SUPPLIED ENTRIES ->

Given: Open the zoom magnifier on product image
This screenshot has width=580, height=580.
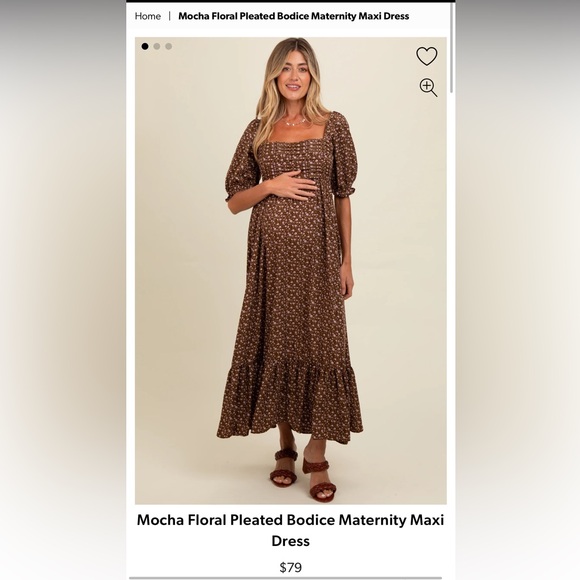Looking at the screenshot, I should tap(428, 87).
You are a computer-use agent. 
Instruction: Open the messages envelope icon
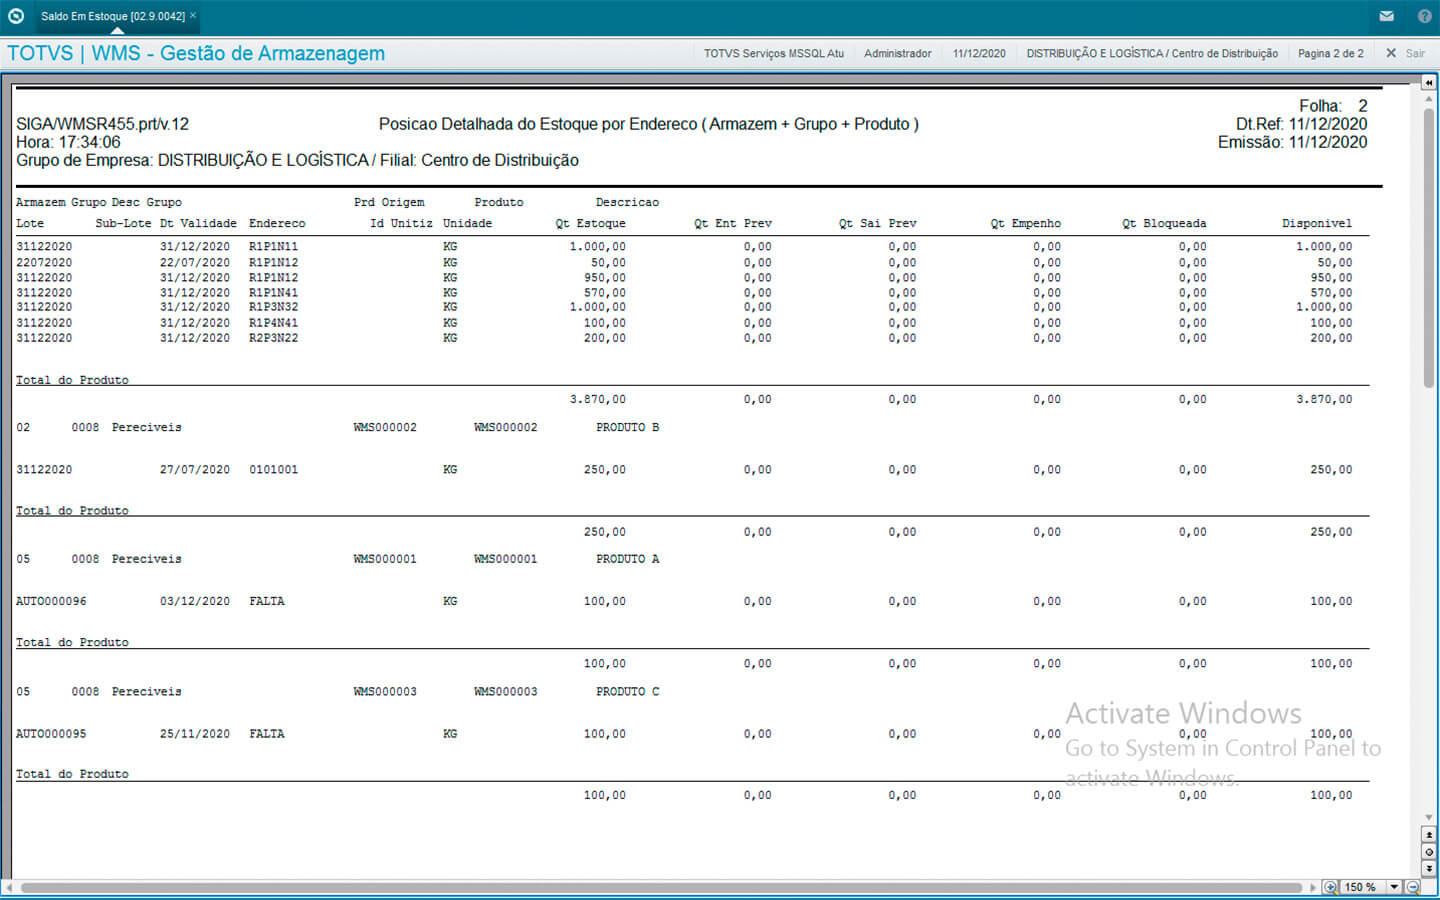tap(1386, 16)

PROBLEM TO WORK ON ->
Beginning with the line that holds "You are a computer-use agent.", output each line to the end of the material above, exactly, omitting the pictures.

EXPECTED ANSWER ->
You are a computer-use agent. 
Instruction: Open the messages envelope icon
tap(1386, 16)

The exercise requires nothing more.